Jeff Bezos appears worried that Amazon is falling behind in the AI race
  • Jeff Bezos emailed Amazon execs asking why more AI firms aren't using its cloud services, CNBC reported.
  • Amazon's founder appears concerned about keeping pace with rivals OpenAI, Microsoft, and Google.

It seems like Jeff Bezos is concerned about Amazon lagging behind rivals in the AI race.

The founder and former CEO has been emailing Amazon executives asking why more AI firms aren't using its cloud services, according to an unnamed source who spoke to CNBC.

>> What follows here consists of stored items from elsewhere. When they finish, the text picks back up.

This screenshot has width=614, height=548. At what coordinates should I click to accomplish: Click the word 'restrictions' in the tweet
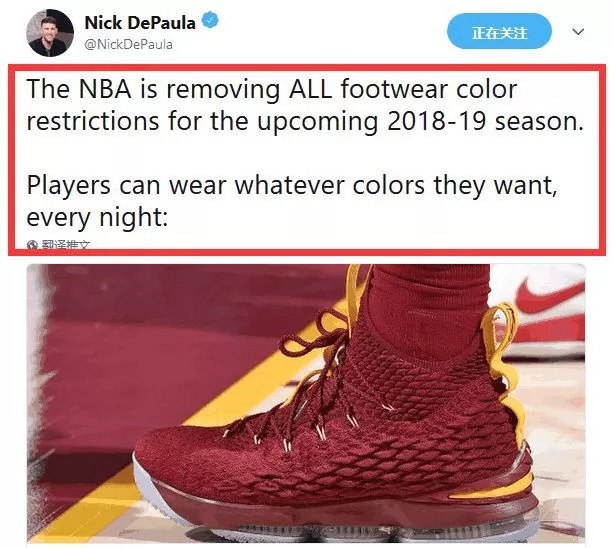(x=93, y=121)
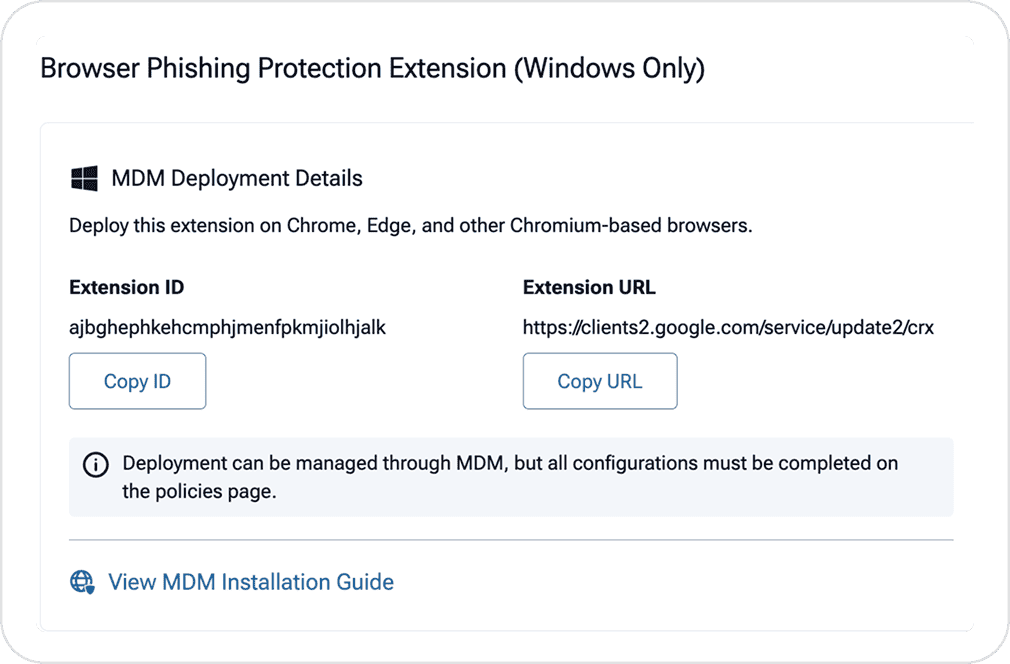
Task: Click the "(Windows Only)" text in title
Action: pyautogui.click(x=609, y=69)
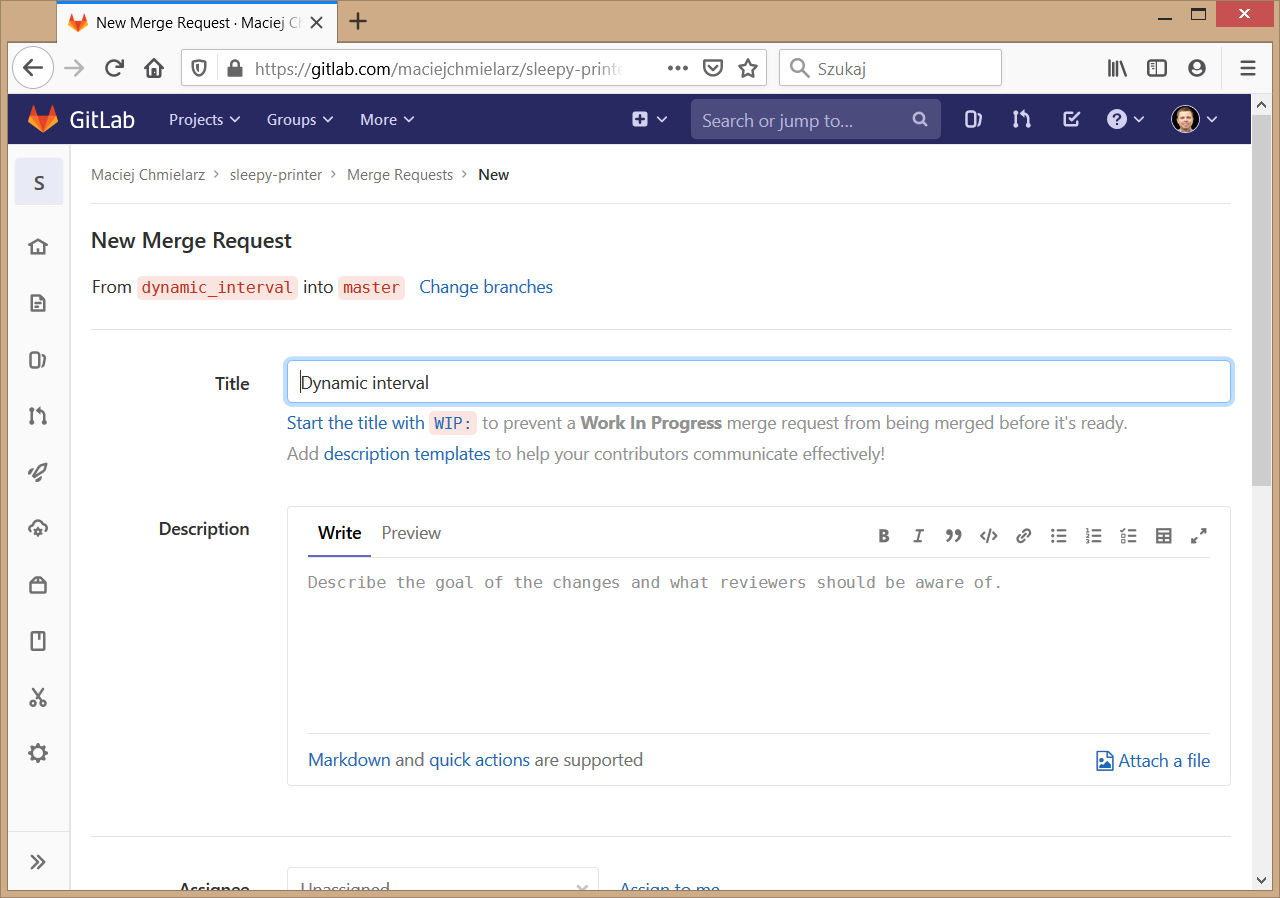Insert a table in description
Image resolution: width=1280 pixels, height=898 pixels.
click(1163, 536)
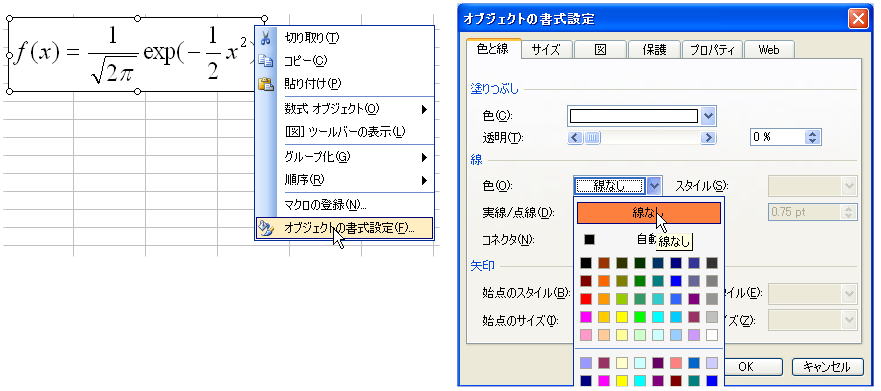The height and width of the screenshot is (391, 881).
Task: Open the 数式オブジェクト submenu arrow
Action: pos(425,109)
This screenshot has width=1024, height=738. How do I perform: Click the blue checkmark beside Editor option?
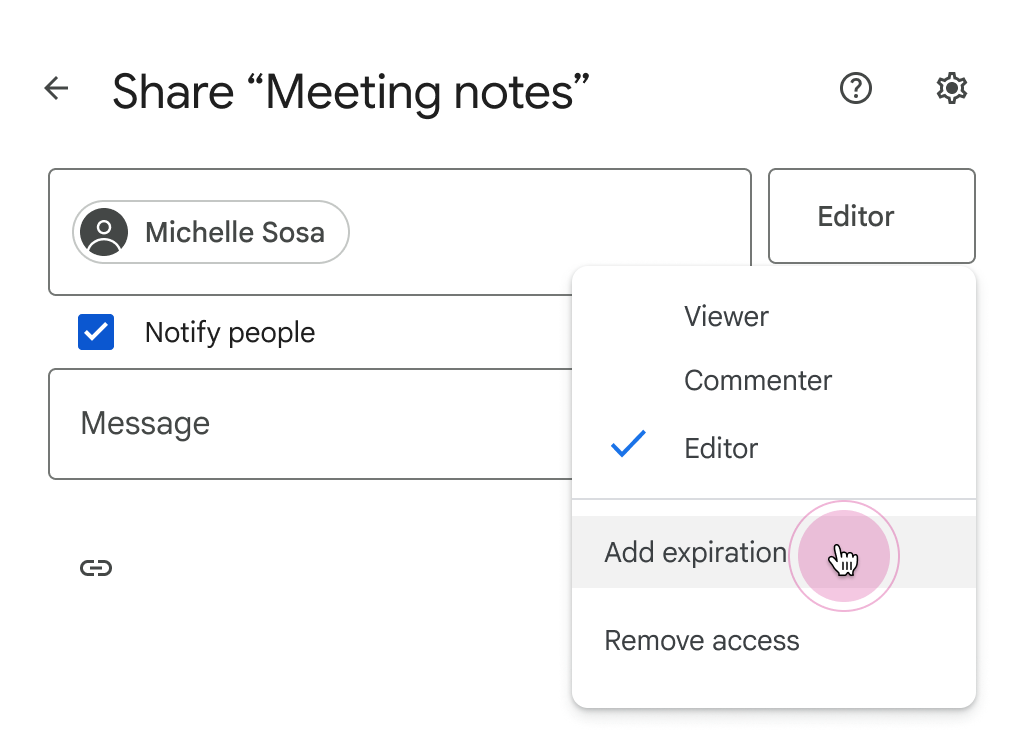pyautogui.click(x=628, y=446)

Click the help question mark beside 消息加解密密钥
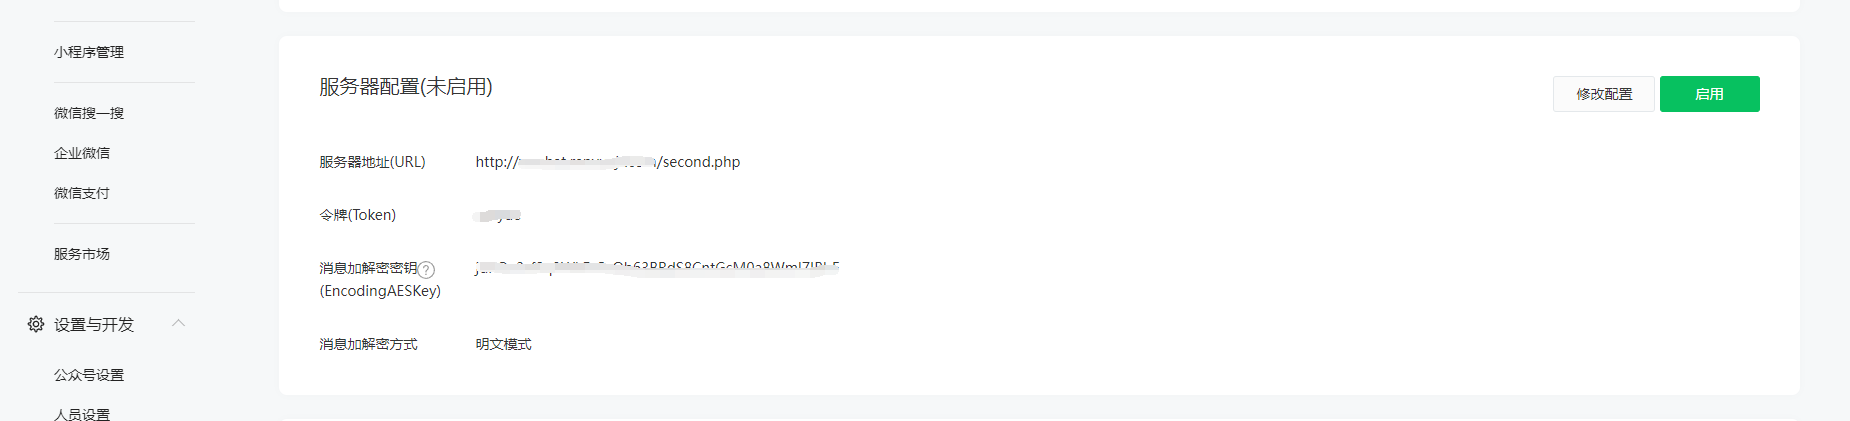pyautogui.click(x=427, y=269)
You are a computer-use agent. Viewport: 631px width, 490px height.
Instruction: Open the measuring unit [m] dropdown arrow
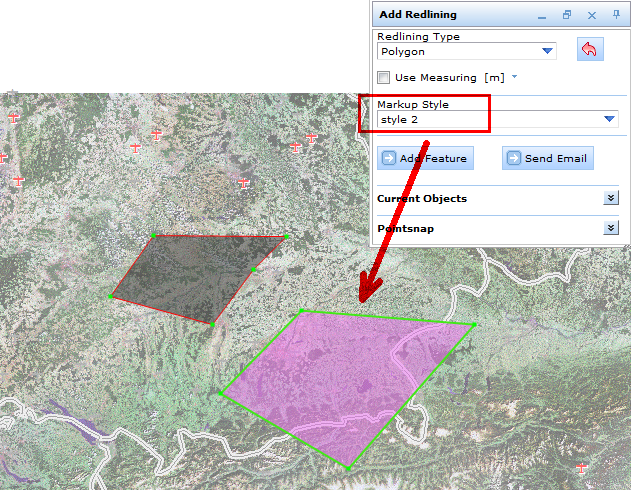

The person reportedly said Amazon is considered the "most vulnerable" Big Tech company in the AI arena. Aware of that perception, Bezos is "very involved" in its AI efforts and has been mapping out the competitive playing field, according to CNBC.

Bezos has also been seeking to make introductions for Amazon to AI startups, the report says.

The news comes amid a leadership shake-up at its cloud division, Amazon Web Services (AWS), after hundreds of layoffs in the unit last month.

CEO Andy Jassy announced Adam Selipsky was stepping down from his role leading AWS in a memo on Tuesday, which was viewed by Business Insider and later posted to Amazon's website.

OpenAI, Microsoft, and Google are considered frontrunners in the generative AI race, but Amazon has been making strategic moves in an apparent bid to remain competitive.

It's developing its own AI tools and poured $4 billion into Anthropic, the company behind the AI assistant Claude.

Amazon has also funded warehouse robot maker Agility Robotics and Bezos has been independently investing in AI startups recently, including Google search rival Perplexity AI and humanoid robot firm Figure AI.

But the rollout of Amazon's AI chatbot Q in November was met with negative reactions, which came as a result of a "rushed" launch, insiders previously told BI.

Its AI platform for businesses called Amazon Bedrock, which lets AWS customers build chatbots and generate images, was unveiled in April and launched in September.

It was originally scheduled to roll out in late 2022, a person familiar with the matter previously told Business Insider, although Amazon had previously denied that claim.

Amazon didn't immediately respond to a request for comment from Business Insider, made outside normal working hours.